Excerpt
────────────────────────────────────────

Woman Turns Up To Hospital Because Her Blood Had Turned Blue
A woman has been hospitalised after her blood turned blue, resembling something out of a sci-fi movie.
The 25-year-old woman gave the expression ‘feeling blue’ an entirely new meaning when she arrived at a Rhode Island hospital with navy blue blood.
As per a paper in the New England Journal of Medicine, the woman admitted using a topical pain reliever for toothache, before waking up the next day feeling ‘weak and blue’.
Doctors say the woman was what they call cyanotic, which is the medical term for having blueish skin and nails.
She was seen by Dr Otis Warren, an emergency room doctor on duty at Miriam hospital in Providence, who diagnosed the problem as ‘acquired methemoglobinemia’, a rare blood disorder which causes people to produce an extraordinary amount of methemoglobin, a type of haemoglobin.
According to the National Library of Medicine, with methemoglobinemia, the haemoglobin can carry oxygen, but cannot release it effectively to tissues.
Fortunately, Dr Warren had come across a case of methemoglobinemia previously, with a patient who was being treated with an antibiotic.
Speaking to NBC News, he explained:
The skin color looked exactly the same. You see it once, and it stays in your mind.

────────────────────────────────────────

Records drawn from a data source:
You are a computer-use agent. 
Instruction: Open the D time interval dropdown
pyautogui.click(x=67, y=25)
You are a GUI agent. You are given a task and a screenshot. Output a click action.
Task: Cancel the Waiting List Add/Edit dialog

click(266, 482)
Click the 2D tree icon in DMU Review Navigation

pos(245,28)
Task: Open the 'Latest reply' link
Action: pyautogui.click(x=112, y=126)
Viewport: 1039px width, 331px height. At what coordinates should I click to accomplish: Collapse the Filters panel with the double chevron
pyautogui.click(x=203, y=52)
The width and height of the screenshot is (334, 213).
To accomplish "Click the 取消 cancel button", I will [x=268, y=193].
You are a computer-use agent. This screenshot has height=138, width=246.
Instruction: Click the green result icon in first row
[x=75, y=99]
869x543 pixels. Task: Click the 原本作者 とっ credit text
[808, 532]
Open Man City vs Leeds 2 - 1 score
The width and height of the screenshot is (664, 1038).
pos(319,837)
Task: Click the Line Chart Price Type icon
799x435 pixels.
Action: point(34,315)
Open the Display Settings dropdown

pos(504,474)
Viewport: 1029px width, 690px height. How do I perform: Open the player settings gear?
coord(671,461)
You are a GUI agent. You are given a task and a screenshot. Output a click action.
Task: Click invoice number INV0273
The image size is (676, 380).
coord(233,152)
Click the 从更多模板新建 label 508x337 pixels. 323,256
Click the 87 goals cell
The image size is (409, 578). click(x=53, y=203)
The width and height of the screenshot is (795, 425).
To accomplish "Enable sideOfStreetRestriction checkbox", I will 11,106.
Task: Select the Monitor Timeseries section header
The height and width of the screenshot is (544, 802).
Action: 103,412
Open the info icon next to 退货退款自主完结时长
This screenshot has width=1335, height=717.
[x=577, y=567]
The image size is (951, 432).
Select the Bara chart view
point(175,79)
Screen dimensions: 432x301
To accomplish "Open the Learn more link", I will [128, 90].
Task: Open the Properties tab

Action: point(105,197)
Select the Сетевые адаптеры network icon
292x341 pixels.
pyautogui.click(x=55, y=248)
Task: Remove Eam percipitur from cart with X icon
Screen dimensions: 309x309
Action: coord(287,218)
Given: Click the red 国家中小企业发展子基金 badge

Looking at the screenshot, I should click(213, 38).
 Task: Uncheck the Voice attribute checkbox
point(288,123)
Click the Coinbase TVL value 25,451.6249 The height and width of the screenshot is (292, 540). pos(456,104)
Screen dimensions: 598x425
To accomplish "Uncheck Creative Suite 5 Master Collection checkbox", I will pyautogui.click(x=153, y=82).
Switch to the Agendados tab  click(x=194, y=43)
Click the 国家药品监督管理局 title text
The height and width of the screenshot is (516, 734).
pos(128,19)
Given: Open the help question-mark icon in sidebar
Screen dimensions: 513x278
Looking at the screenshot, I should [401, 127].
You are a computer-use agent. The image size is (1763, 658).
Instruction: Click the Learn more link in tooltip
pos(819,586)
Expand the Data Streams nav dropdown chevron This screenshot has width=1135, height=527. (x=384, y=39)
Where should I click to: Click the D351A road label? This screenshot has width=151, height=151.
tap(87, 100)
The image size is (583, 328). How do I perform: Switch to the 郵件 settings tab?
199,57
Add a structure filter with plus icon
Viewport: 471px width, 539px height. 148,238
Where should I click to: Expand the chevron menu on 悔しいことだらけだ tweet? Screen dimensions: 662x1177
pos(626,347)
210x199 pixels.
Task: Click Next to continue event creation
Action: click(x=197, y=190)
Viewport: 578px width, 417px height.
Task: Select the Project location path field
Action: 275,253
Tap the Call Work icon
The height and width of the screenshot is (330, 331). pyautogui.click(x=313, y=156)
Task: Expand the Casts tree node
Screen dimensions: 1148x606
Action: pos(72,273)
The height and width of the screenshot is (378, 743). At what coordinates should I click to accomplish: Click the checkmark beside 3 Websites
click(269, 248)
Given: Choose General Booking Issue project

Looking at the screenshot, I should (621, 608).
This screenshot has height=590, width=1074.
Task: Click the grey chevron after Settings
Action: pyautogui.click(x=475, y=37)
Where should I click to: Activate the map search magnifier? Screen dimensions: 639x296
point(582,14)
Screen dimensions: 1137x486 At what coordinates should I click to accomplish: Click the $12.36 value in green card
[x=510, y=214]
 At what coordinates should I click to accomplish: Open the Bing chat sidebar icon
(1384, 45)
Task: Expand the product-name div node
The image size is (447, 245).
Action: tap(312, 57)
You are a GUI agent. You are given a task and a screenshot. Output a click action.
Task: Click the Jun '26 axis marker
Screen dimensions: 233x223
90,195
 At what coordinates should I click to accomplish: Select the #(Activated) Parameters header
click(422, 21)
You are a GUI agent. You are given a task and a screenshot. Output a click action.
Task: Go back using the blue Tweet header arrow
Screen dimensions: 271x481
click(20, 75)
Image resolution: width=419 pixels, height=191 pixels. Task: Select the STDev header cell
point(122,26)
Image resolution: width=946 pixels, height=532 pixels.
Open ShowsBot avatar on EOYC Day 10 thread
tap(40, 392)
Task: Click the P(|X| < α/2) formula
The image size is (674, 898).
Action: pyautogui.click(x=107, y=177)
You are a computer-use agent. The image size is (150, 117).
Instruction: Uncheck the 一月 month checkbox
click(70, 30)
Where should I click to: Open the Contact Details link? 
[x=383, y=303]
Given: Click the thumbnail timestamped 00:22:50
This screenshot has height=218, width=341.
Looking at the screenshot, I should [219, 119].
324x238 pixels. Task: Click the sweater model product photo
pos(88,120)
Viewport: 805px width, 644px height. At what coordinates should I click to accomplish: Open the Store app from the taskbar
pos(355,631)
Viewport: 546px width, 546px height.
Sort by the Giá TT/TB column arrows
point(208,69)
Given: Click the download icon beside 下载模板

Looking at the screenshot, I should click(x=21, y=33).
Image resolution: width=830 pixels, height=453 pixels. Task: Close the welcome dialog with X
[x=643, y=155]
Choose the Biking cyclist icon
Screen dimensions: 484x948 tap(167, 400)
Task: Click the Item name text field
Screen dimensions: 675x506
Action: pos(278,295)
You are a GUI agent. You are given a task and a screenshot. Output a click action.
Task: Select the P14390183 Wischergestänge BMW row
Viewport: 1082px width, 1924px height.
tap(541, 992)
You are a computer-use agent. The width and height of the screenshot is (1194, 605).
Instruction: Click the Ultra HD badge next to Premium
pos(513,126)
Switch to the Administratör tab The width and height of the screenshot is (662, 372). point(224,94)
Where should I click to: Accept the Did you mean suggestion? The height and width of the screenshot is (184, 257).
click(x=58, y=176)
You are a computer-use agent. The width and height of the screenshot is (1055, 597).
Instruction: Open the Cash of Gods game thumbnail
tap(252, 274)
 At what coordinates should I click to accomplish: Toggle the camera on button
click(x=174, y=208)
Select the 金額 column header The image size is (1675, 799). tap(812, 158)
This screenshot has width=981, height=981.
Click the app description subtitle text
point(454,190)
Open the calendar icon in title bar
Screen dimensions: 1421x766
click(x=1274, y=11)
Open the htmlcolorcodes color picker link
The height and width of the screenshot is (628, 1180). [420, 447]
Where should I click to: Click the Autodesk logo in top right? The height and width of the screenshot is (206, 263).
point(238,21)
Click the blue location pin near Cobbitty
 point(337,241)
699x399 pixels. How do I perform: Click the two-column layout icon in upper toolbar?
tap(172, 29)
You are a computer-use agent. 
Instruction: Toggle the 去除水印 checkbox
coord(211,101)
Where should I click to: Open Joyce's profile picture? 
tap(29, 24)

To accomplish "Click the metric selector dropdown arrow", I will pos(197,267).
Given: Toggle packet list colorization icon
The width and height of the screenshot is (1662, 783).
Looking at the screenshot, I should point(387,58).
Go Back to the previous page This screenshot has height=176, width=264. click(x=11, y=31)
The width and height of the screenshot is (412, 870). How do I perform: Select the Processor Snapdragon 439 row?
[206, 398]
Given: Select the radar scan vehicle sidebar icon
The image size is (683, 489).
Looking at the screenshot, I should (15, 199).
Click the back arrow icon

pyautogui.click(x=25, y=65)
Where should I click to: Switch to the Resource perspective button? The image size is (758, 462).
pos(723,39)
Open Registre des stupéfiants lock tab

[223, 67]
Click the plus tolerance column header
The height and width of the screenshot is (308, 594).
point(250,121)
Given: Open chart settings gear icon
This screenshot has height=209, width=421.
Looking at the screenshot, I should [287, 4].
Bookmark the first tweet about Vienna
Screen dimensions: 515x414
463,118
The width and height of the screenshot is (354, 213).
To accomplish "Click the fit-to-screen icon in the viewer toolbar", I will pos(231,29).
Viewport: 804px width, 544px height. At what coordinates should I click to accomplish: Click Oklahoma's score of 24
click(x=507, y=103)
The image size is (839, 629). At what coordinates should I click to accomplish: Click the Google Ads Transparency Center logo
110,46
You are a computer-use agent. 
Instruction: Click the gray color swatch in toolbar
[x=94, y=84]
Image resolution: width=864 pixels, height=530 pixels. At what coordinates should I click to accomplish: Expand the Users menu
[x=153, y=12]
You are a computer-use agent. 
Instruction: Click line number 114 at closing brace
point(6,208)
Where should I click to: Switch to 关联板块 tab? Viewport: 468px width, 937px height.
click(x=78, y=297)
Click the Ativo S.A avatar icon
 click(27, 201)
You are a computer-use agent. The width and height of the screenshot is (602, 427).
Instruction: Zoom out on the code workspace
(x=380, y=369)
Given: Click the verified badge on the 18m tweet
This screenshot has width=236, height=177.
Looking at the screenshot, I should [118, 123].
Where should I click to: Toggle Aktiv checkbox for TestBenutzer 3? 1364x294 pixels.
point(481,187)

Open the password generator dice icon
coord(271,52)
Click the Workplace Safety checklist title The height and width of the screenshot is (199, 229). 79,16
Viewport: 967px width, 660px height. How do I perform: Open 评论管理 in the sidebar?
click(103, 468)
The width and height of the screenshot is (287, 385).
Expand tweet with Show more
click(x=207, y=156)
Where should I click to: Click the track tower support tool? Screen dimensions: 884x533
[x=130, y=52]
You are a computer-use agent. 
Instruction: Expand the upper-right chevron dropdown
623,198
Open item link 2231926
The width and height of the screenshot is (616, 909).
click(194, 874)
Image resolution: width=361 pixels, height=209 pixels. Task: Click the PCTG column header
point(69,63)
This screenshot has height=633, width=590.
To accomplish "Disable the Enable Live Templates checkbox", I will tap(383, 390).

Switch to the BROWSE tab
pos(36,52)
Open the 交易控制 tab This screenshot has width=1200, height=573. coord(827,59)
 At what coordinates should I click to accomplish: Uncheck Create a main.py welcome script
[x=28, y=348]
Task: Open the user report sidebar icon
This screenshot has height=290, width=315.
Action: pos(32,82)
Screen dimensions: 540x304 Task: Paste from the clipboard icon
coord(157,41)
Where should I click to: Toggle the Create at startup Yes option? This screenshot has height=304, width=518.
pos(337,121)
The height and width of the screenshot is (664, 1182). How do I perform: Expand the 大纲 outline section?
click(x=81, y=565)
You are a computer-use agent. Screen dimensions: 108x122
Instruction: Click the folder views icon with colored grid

────────────────────────────────────────

Reproduce the stretch of the article about the woman whose blood turned blue from "The 25-year-old woman" through "feeling ‘weak and blue’.".

The 25-year-old woman gave the expression ‘feeling blue’ an entirely new meaning when she arrived at a Rhode Island hospital with navy blue blood.
As per a paper in the New England Journal of Medicine, the woman admitted using a topical pain reliever for toothache, before waking up the next day feeling ‘weak and blue’.